# DOCUMENT EXTRACT
=== Section Start ===

Wisconsin safety Scott Nelson emerging into key player, leader for Badgers’ defense
Scott Nelson left his coaches in a brief scramble during a playoff game his junior year at University of Detroit Jesuit High School in 2015.
Up against eventual-state champion Detroit Martin Luther King Jr. High, Nelson bolted out of position seconds after a snap on his team’s first defensive possession of the game.
Confusion on UD-Jesuit’s sideline quickly turned to celebration.
“He was the deep safety. We’re watching and we’re like, ‘Oh my God, what is he doing? What is he doing?’” former UD-Jesuit head coach Oscar Olejniczak said. “He had watched film so much and knew some of their plays — keys to what was going to happen. They ran this play-action bootleg, and he knew exactly where the receivers were going to be and where the quarterback was going to be. He stepped in front of an over route, intercepted it and returned it for a touchdown.”
This wasn’t the first or last play of that type Nelson has executed during his budding football career — one always driven by his uncommonly high football IQ.
It’s a major reason why he earned the University of Wisconsin’s starting free safety job as a redshirt freshman this season. After an encouraging debut against Western Kentucky last week, Nelson enters Saturday’s contest against New Mexico as one of the Badgers’ most promising young defensive players on a roster full of them.
He developed that athletic intelligence long before his move to Madison, though. During his formative years, It served as the only way to survive games against his older brother and his friends.
“I was never the biggest guy,” said Nelson, who’s now listed at 6-foot-2 and 202 pounds. “They were all six years older than me, so I kind of had to do something else that would make myself stick out so I could play with them.
“I don’t know if my parents knew some of the stuff that we were doing, like live tackling drills in the basement. ... We would play tackle football in the snow and (my brother) would just drill me. When I started playing (organized) football, it made it so much easier just because I was used to it. He kind of instilled that in me.”
By the time Nelson reached high school, he proved himself mentally ready for just about any situation.

=== Section End ===

# TASK LIST
(A) Using the article on Scott Nelson, answer the following questions:
(i) Which high school did Nelson attend?
(ii) Against which opponent did Nelson make his debut as Wisconsin's starting free safety?
(iii) How many years older than Nelson were his brother and his brother's friends?
(B) Write out the passage of the article on Scott Nelson that runs from "He developed that" up to and including "about any situation.", reproducing it word for word.

# DATA EXTRACT
=== Section Start ===

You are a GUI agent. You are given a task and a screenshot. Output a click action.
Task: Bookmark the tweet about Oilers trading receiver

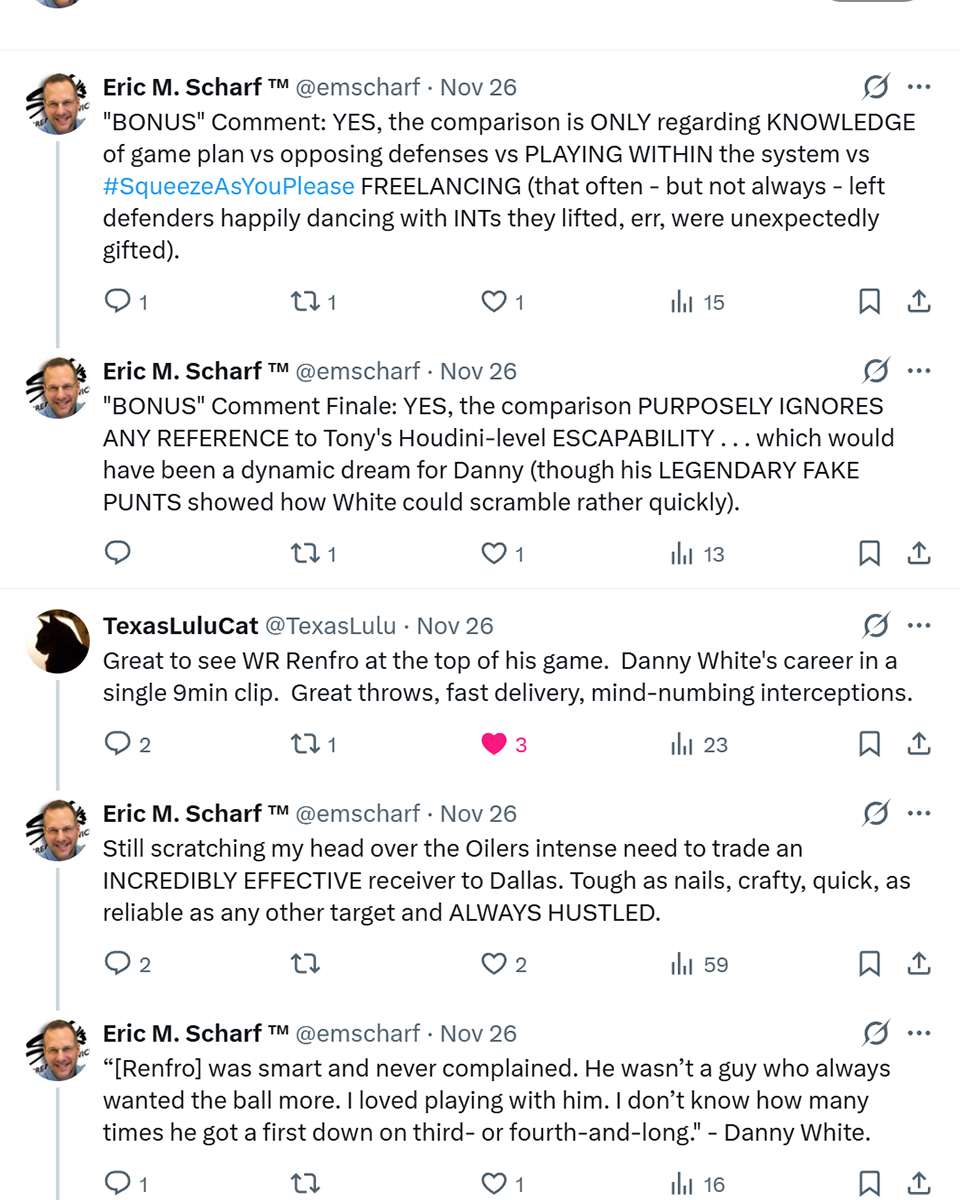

=== Section End ===

# SOLUTIONS BELOW
(A)
(i) University of Detroit Jesuit High School.
(ii) Western Kentucky.
(iii) Six years.

(B)
He developed that athletic intelligence long before his move to Madison, though. During his formative years, It served as the only way to survive games against his older brother and his friends.
“I was never the biggest guy,” said Nelson, who’s now listed at 6-foot-2 and 202 pounds. “They were all six years older than me, so I kind of had to do something else that would make myself stick out so I could play with them.
“I don’t know if my parents knew some of the stuff that we were doing, like live tackling drills in the basement. ... We would play tackle football in the snow and (my brother) would just drill me. When I started playing (organized) football, it made it so much easier just because I was used to it. He kind of instilled that in me.”
By the time Nelson reached high school, he proved himself mentally ready for just about any situation.